---------- Trecho

Entusiasta da nossa cultura popular, levava-me à tradicional feira
dos sábados em Pombal para ouvir cantadores e repentistas declamarem versos do
Pavão Misterioso e de outros clássicos da literatura de bolso nordestina. Os
folhetos de cordel foram despertando-me a atenção em razão da forma como
viabiliza a produção poética do autêntico literato regional, pois a maioria é
composta por seres humanos desprovidos de recursos, sem condições de publicar
livros refinados.
A feira foi sendo-me revelada espetacularmente, pois tudo que havia da produção
artesanal sertaneja encontrávamos com facilidade naquela época. Selas
impecavelmente trabalhadas, arreios, botas e chapéus de couro, bem como de
palha, chocalhos, feitos cuidadosamente por hábeis ferreiros, panelas de barro,
jarras para colocar água, aguidares, lamparinas, quartinhas, bornais e peias de
couro, etc. eram comercializados na feira de Pombal. Hoje, a globalização mudou
muito o rumo das coisas, modificando os produtos que encontramos à disposição,
não obstante ainda encontrarmos muito da cultura popular de nossa região sendo
vendido no lócus livre da comercialização pombalense.
Incontáveis vezes fizemos o trajeto Sousa – Governador Dix-sept Rosado –
Mossoró e vice-versa, nos vagões das composições férreas da saudosa estrada de
ferro inaugurada em 1915. A velha terra do alho, do gesso e da cal era,
geralmente, o destino mais procurado, pois marcas indeléveis estão fincadas por
lá de forma mais efetiva e proeminente, não obstante ser batizado em Mossoró e
na capital do oeste potiguar estarem fixados inúmeros familiares, tendo em
vista que após a fragmentação e a marginalização das explorações de gesso e da
cultura do alho e da cebola às margens do rio Apodi-Mossoró a migração de
inúmeros dix-septienses para a segunda aglomeração urbana potiguar tenha se
efetivado de forma intensa.
Festas de São Sebastião em Governador Dix-sept Rosado constituíram-se em um dos
motivos de deslocamentos da Paraíba para o Rio Grande do Norte nas companhias
de Biró de Onofre, de dona Lia e de dona Cora, sendo que essa última era minha
tia paterna e mãe de criação.
Todas as noites, depois que dona Lia dava-me banho, ficava sentado em seu colo
para esperarmos a chegada do vento refrescante de Aracati. Pedia-lhe para
contar-me histórias do tempo da pedreira. Lembro-me bem de uma, referente a uma
ema que apareceu nas imediações da exploração de gesso.
Disse-me que chamou um conhecido, compadre Bevenuto, para abater a imponente
ave, conhecida como avestruz das Américas. Conforme relatou-me, era tão grande
que foi preciso ser transportada nas costas de um burro.
Naquela época era comum bandos de emas e varas de porcos-do-mato serem vistos
na chapada do Apodi. Hoje, infelizmente, não existem nem rastros desses animais
nos seus habitats naturais. Foram extintos pela irresponsabilidade humana.

--------------------
---------- Registros de dados

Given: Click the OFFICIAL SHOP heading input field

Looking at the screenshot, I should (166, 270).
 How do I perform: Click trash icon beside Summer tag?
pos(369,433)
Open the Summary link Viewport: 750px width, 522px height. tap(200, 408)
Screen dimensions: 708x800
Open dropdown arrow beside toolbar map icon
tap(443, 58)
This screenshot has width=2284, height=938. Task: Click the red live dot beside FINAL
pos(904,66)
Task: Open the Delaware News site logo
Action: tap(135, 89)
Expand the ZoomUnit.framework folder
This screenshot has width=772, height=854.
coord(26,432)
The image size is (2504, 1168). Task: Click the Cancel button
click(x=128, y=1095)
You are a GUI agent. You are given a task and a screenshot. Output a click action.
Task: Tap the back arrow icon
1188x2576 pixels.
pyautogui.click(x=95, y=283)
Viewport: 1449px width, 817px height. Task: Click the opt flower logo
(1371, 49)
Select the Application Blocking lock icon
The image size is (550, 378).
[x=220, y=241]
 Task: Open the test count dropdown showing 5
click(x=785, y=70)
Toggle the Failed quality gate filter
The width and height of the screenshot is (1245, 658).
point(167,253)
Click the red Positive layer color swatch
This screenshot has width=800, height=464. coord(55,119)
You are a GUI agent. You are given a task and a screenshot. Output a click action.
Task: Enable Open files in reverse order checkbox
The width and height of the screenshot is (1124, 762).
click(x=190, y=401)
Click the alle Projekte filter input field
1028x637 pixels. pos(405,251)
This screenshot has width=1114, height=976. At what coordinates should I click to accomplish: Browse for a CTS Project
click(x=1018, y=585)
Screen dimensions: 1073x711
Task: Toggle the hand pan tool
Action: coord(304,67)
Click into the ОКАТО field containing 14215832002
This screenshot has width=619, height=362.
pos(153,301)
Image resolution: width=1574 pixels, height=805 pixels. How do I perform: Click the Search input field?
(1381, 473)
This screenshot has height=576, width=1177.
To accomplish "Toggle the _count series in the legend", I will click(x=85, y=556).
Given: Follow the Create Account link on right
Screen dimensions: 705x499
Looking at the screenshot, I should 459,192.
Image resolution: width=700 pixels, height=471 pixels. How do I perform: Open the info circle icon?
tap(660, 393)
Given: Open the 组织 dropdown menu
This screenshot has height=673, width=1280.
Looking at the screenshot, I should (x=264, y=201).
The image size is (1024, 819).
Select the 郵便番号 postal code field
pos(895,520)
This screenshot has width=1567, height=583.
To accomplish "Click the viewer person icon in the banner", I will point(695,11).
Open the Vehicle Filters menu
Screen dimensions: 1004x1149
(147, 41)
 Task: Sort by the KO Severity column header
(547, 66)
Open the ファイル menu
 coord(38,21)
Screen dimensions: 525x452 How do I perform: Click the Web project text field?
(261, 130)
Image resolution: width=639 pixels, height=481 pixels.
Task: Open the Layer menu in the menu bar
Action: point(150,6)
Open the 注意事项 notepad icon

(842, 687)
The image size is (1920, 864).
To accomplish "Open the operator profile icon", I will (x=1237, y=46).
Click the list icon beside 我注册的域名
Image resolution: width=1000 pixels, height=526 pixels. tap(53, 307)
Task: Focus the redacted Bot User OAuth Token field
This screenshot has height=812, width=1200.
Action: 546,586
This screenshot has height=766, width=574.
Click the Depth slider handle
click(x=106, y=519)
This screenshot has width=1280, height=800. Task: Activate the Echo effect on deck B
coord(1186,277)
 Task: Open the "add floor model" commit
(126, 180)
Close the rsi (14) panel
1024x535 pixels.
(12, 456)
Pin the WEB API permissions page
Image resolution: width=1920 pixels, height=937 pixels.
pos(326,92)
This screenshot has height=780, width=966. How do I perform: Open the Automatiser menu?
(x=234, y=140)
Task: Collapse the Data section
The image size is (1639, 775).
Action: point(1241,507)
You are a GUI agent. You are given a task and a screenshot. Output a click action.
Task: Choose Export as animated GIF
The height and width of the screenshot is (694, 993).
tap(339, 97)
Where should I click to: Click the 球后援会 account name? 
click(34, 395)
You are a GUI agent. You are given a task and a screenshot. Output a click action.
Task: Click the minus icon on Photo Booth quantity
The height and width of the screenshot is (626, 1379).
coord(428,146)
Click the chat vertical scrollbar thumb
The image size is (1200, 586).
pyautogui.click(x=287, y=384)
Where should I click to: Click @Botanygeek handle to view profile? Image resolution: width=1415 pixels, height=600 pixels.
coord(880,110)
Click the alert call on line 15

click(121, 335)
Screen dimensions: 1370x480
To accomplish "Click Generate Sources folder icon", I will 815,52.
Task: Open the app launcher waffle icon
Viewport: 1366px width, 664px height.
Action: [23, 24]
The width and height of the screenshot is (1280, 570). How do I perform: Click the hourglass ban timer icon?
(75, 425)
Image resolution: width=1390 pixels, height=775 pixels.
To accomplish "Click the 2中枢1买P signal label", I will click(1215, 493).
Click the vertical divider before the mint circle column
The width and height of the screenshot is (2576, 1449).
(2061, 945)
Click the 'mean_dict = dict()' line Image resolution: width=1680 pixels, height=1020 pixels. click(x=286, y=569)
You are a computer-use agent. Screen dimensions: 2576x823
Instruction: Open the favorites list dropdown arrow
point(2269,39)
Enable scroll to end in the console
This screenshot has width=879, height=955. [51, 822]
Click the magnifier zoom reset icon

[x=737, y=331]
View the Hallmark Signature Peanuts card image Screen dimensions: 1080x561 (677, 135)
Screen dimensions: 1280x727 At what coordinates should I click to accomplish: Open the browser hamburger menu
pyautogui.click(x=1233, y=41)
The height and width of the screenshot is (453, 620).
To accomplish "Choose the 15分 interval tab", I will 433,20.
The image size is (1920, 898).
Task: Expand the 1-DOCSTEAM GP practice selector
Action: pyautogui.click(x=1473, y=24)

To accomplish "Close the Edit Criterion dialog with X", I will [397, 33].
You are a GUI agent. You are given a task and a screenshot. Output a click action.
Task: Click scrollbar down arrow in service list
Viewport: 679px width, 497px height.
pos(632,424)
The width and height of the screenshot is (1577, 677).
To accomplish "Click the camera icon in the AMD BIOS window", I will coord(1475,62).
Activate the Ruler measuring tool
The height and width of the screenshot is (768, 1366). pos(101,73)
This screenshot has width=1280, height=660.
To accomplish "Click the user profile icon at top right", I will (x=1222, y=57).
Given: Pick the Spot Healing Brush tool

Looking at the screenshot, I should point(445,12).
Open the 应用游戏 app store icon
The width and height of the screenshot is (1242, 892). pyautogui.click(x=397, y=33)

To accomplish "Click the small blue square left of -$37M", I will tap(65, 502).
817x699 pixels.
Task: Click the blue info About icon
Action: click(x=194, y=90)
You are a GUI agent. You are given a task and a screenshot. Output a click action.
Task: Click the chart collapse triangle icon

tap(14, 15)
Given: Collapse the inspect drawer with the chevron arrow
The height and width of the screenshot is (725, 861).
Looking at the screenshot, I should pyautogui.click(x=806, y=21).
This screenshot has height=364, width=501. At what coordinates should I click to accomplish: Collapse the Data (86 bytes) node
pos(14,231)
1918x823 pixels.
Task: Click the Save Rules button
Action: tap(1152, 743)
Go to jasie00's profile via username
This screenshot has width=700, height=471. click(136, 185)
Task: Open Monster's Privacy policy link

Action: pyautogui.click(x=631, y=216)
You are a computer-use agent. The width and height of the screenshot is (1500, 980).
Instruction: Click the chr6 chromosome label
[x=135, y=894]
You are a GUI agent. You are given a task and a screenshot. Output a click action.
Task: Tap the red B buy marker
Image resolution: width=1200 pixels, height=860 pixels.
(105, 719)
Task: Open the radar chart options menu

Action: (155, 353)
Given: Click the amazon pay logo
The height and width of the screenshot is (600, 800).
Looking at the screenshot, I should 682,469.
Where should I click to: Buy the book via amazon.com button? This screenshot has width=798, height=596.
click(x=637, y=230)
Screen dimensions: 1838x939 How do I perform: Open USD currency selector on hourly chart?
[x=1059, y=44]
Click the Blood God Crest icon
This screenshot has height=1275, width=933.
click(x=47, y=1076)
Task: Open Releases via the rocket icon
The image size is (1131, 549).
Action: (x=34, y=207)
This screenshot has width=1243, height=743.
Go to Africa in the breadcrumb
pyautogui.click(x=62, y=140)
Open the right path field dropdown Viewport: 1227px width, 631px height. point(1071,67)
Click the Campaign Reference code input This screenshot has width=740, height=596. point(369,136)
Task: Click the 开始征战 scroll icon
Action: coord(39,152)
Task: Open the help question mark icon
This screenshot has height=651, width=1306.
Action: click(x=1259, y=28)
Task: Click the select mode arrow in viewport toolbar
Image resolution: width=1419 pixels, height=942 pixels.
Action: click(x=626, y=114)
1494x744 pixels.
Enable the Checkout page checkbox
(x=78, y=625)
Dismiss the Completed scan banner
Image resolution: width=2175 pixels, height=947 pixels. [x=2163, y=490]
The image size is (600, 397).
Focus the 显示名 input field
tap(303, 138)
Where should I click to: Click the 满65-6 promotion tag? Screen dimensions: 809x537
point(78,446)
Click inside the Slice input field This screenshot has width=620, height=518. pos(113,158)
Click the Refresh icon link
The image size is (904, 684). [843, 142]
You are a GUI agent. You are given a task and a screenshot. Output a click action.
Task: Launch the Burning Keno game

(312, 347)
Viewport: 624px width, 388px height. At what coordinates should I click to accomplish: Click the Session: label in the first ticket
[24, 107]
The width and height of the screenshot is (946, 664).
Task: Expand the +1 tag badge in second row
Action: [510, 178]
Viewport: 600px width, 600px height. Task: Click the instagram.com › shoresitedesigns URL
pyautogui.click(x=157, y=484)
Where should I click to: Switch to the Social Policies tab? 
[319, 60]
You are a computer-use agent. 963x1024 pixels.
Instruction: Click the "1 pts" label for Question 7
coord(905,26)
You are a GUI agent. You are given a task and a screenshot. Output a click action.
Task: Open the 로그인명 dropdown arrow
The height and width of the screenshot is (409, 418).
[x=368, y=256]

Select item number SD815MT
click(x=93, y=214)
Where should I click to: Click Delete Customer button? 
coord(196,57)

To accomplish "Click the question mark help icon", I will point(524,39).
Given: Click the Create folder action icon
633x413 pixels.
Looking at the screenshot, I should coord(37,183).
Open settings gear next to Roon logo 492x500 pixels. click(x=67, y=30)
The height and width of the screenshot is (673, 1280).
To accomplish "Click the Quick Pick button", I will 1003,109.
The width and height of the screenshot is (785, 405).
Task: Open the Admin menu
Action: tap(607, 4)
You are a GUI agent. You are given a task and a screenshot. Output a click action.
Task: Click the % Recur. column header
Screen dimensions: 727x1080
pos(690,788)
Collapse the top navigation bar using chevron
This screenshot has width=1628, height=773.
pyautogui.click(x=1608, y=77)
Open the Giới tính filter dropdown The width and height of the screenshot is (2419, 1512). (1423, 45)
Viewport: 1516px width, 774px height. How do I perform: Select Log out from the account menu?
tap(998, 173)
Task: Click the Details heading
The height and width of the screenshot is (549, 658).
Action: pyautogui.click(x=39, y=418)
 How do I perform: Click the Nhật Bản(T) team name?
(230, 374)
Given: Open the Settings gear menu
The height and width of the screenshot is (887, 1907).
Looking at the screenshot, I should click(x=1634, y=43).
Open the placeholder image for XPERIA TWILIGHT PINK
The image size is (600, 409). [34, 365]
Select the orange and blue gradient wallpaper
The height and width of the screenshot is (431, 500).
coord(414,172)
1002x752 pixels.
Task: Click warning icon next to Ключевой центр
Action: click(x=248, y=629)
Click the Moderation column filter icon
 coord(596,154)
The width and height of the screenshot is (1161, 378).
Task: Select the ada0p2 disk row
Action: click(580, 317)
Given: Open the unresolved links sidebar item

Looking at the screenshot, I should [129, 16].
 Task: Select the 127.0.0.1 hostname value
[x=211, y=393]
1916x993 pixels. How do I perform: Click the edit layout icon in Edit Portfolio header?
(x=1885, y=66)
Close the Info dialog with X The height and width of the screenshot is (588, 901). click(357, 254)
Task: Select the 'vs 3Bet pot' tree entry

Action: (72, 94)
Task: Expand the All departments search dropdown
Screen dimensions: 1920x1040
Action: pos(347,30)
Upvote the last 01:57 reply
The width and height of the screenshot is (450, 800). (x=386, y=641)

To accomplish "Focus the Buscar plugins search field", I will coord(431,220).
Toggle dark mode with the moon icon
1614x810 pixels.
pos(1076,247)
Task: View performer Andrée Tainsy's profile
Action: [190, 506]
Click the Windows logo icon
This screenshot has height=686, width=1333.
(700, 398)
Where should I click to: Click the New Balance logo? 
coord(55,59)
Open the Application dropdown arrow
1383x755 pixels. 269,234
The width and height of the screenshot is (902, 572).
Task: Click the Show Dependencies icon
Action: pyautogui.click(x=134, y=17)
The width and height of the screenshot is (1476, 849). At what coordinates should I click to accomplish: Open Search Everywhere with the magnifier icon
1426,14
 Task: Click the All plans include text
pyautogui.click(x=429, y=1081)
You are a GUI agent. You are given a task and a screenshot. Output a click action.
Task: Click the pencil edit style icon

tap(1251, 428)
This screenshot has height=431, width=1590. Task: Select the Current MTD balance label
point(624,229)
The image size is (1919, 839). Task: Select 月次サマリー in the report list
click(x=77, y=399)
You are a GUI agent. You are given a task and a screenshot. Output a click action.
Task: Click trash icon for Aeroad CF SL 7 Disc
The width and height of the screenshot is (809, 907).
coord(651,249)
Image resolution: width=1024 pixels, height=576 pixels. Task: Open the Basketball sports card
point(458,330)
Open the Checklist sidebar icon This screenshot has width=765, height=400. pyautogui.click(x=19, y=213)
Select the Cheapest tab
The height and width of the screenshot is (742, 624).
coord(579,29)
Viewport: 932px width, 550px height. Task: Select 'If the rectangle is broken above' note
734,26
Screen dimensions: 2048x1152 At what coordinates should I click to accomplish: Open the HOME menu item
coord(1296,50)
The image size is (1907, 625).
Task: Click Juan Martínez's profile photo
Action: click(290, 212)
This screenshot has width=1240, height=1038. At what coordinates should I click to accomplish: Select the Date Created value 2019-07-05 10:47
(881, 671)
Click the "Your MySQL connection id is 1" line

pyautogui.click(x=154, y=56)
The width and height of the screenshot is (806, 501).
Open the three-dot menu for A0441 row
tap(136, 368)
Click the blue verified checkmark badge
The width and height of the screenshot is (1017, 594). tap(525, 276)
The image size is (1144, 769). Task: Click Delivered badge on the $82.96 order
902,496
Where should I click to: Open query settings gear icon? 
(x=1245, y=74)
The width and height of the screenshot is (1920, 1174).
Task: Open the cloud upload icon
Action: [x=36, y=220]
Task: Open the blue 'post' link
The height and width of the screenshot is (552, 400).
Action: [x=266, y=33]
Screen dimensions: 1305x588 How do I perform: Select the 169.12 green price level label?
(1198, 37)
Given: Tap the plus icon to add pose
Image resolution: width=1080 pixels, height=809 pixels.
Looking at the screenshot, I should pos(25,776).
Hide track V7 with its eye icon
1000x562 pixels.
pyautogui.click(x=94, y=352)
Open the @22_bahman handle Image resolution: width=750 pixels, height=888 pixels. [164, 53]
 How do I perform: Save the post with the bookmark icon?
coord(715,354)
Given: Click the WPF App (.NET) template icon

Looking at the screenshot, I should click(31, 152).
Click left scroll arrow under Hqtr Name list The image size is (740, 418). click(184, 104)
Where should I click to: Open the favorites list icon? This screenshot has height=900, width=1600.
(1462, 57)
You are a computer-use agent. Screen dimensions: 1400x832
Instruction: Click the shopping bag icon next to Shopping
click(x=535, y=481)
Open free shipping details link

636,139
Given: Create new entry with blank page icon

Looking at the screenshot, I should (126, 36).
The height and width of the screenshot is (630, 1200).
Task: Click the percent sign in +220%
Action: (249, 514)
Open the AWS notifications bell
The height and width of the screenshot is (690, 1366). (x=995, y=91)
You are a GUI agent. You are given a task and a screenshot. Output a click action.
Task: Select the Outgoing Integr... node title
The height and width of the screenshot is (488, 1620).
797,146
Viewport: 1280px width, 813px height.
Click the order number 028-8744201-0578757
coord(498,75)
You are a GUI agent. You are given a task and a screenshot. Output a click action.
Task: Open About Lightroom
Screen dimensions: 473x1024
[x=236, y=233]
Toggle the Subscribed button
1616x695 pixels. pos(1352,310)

--------------------

Tarefa:
Transcreva fielmente a passagem do trecho de memórias sobre Pombal e o sertão que começa em "Todas as noites, depois" e vai até "exploração de gesso.", inclusive. Baseie-se somente no trecho.

Resposta escrita:
Todas as noites, depois que dona Lia dava-me banho, ficava sentado em seu colo
para esperarmos a chegada do vento refrescante de Aracati. Pedia-lhe para
contar-me histórias do tempo da pedreira. Lembro-me bem de uma, referente a uma
ema que apareceu nas imediações da exploração de gesso.